L'hélicoptère et deux zodiacs arrivés peu après commencèrent leur rondes à partir du gazier. Jusqu'à la tombée de la nuit. Mais on ne trouva aucune trace. Un vieil employé de l'hôtel nous répéta qu'avec le vent les courants étaient importants et emportaient tout vers le large.
Ma sœur ne réalisait plus vraiment. Alain voyant l'agitation s'était levé et nous avait rejoint. Quand je lui dit que son grand-père n'était pas revenu de sa traversée quotidienne, il a sourit, juste un bref instant. J'ai su alors que j'avais eu raison.

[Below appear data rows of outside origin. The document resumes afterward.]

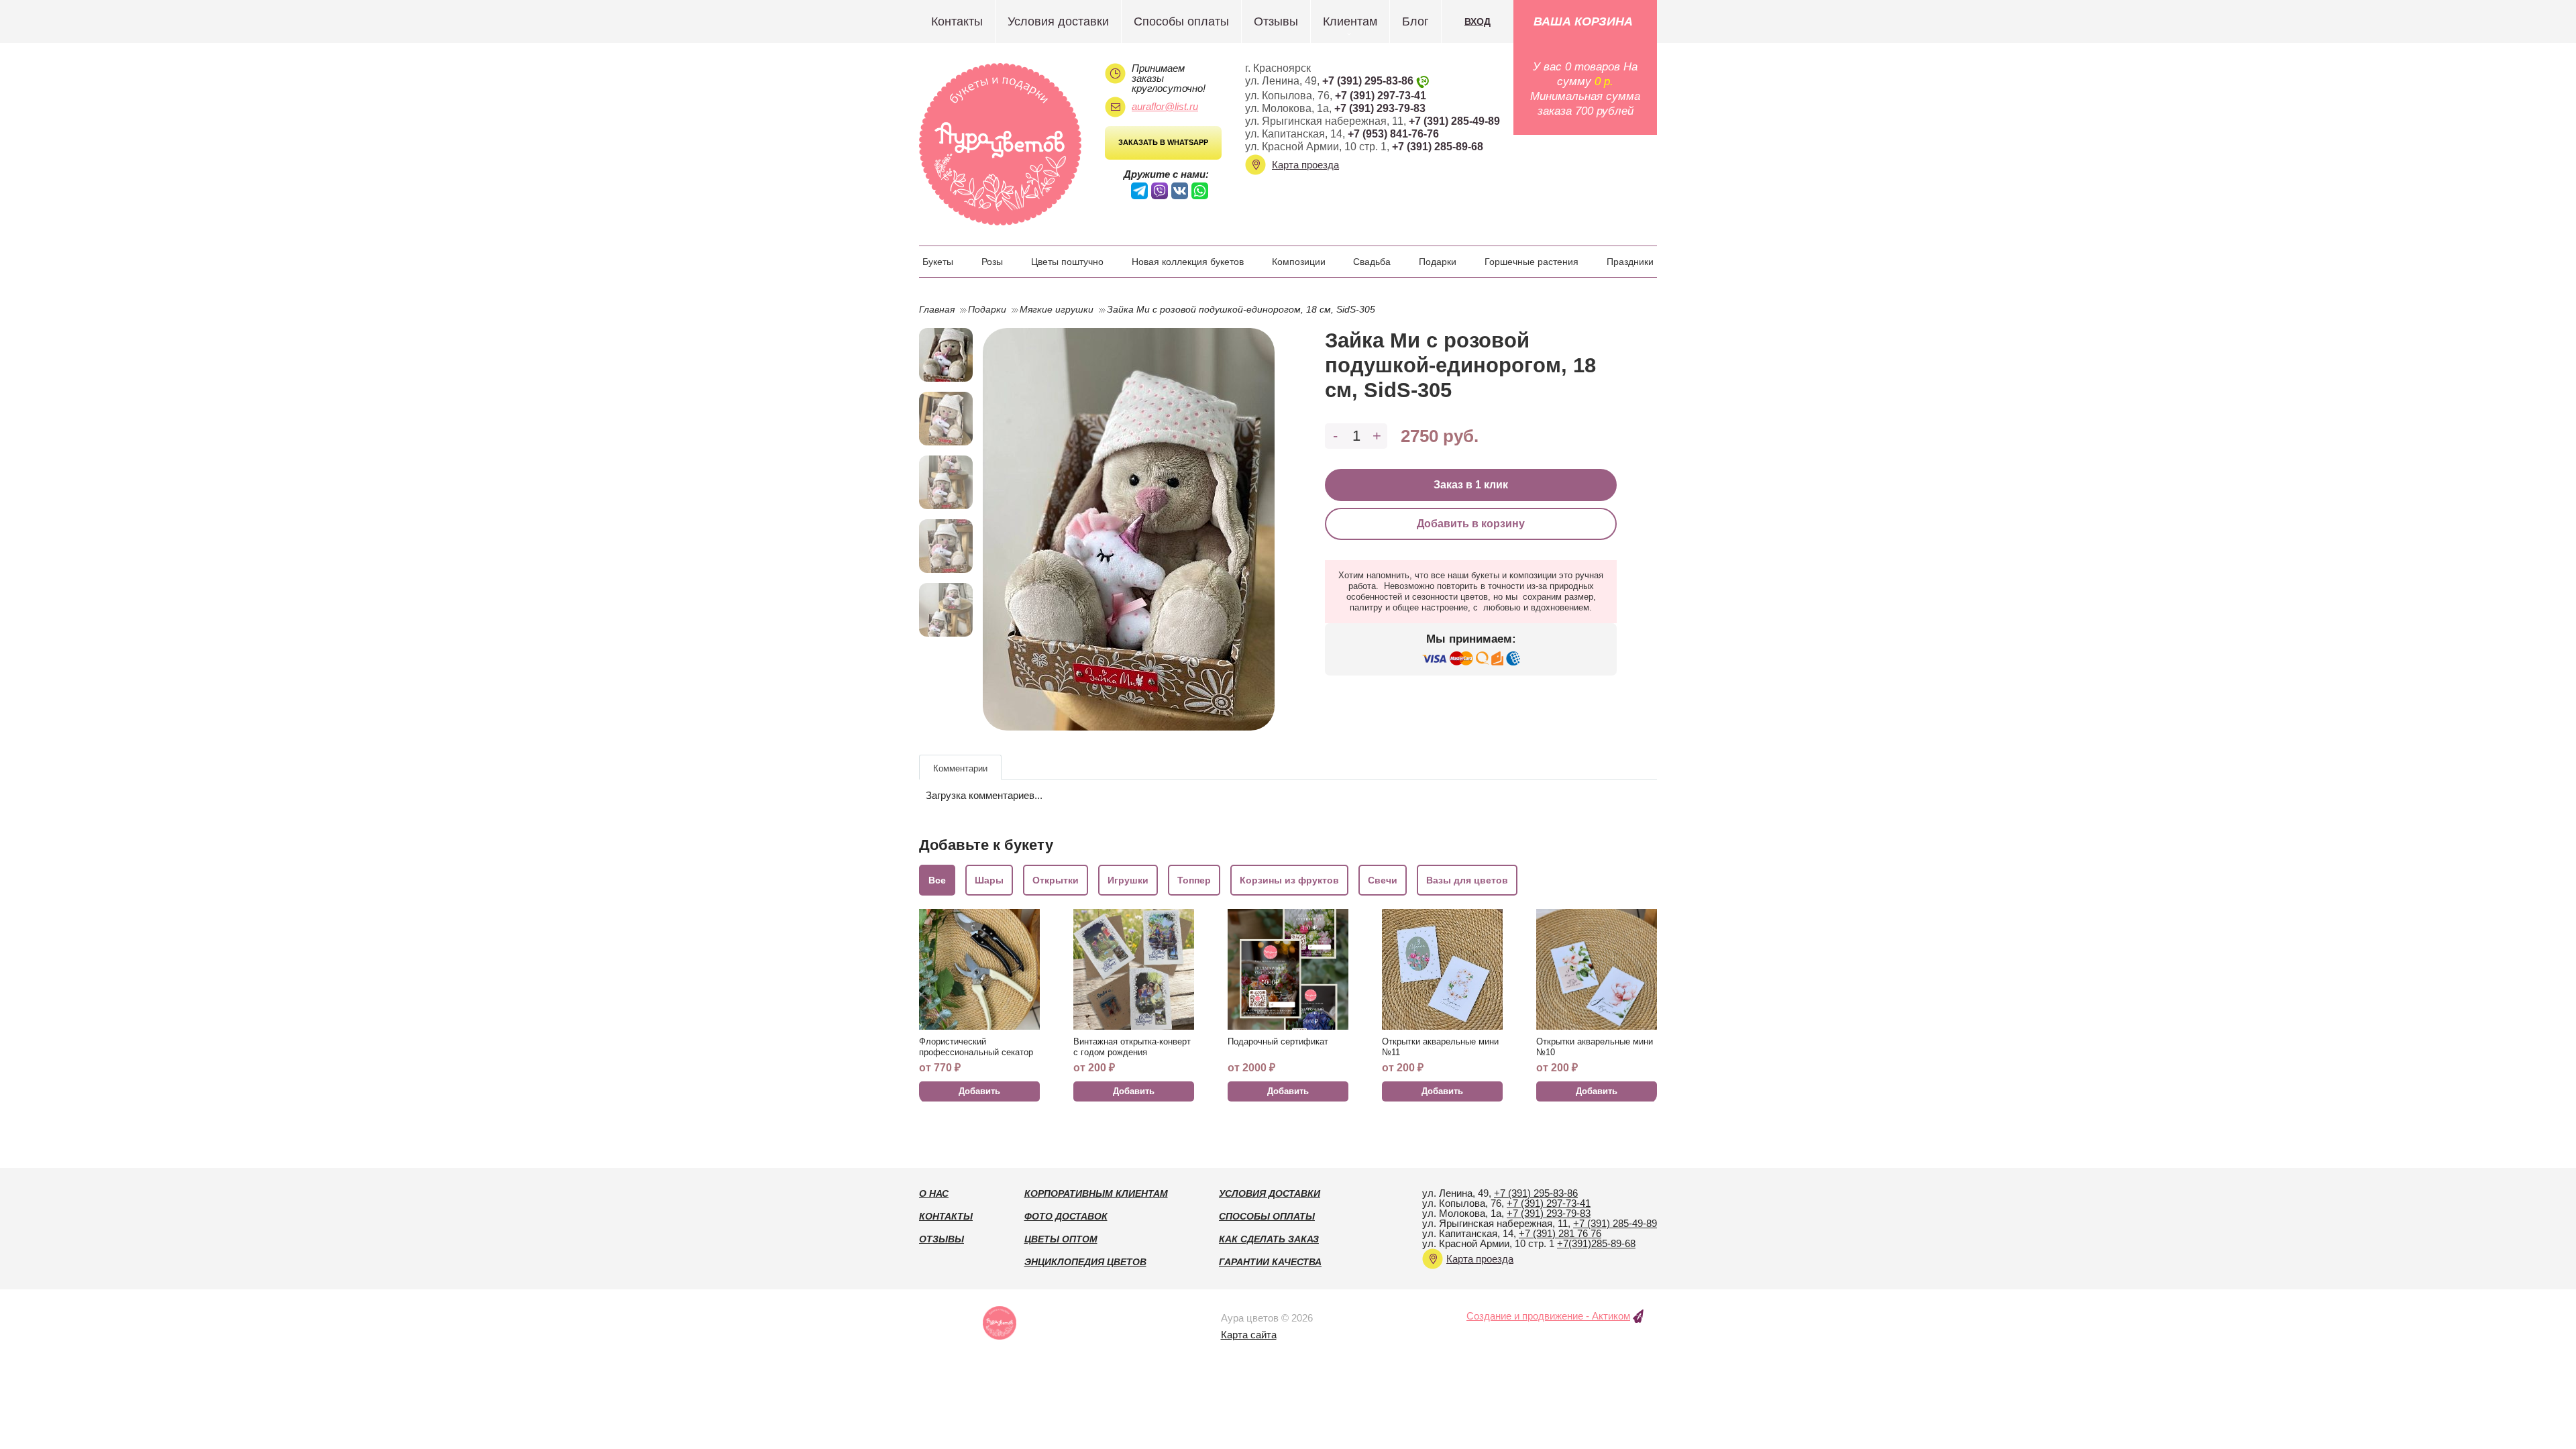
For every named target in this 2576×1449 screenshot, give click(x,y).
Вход (1477, 21)
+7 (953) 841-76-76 (1393, 134)
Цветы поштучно (1067, 261)
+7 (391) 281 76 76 (1560, 1233)
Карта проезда (1305, 164)
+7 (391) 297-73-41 (1380, 95)
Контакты (957, 21)
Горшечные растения (1531, 261)
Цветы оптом (1060, 1239)
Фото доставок (1066, 1216)
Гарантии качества (1270, 1261)
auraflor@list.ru (1165, 106)
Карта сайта (1249, 1334)
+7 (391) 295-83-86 (1367, 81)
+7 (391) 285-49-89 (1454, 121)
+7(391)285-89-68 (1596, 1243)
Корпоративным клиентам (1096, 1193)
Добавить (979, 1091)
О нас (934, 1193)
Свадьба (1372, 261)
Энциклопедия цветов (1085, 1261)
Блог (1415, 21)
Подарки (1437, 261)
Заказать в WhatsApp (1163, 142)
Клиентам (1350, 21)
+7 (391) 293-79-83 (1380, 108)
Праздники (1630, 261)
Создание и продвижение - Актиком (1548, 1316)
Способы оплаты (1181, 21)
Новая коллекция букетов (1188, 261)
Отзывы (1276, 21)
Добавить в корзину (1471, 523)
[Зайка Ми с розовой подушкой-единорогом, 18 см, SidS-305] (1129, 529)
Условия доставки (1058, 21)
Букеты (937, 261)
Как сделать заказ (1269, 1239)
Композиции (1299, 261)
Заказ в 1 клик (1471, 484)
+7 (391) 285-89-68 (1437, 146)
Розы (992, 261)
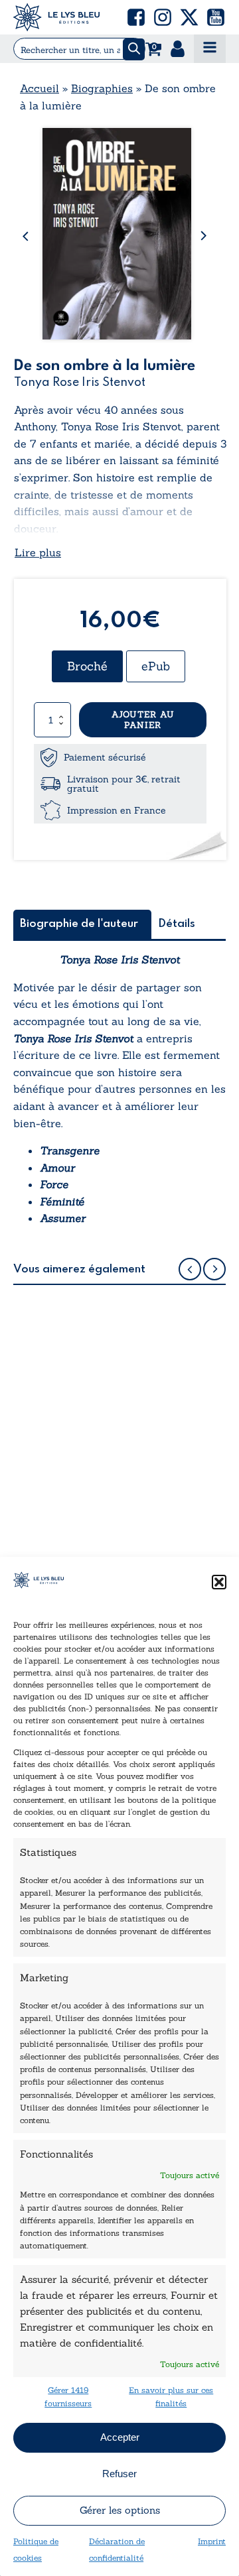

Oui, j'avais eu raison. Aujourd'hui à la retraite, j'avais effectué mes dernières années comme infirmière chef dans le service de soins palliatifs de l'hôpital de l'Hôtel-Dieu. Il ne m'avait pas été difficile de me procurer un petit cocktail et le mettre dans la boisson énergétique de mon cher beau-frère.
Les médicaments feraient effet au bout de 15 minutes, juste quand le capitaine rejoindrait son navire. Le vent et le courant s'occuperaient du reste.
Je restais encore un moment au bord de la plage, un peu inquiète de le voir resurgir de l'écume. Je ramassais alors les affaires du capitaine, restées sur la plage, sa serviette, sa montre et sa bouteille de boisson énergétique. Puis je pris ma sœur par les épaules et nous rentrâmes avec Alain vers l'hôtel.
Trois mois plus tard un pêcheur remonta le corps dans ses filets. En si mauvais état, que le médecin légiste put à peine constater la mort par noyade. Il ne fut pas pratiqué d'examen toxicologique. On enterra Guillaume. Les semaines passèrent et ma sœur retrouva enfin une joie de vivre. Elle s'occupait de son petit-fils. Ils partirent même en voyage aux États-Unis.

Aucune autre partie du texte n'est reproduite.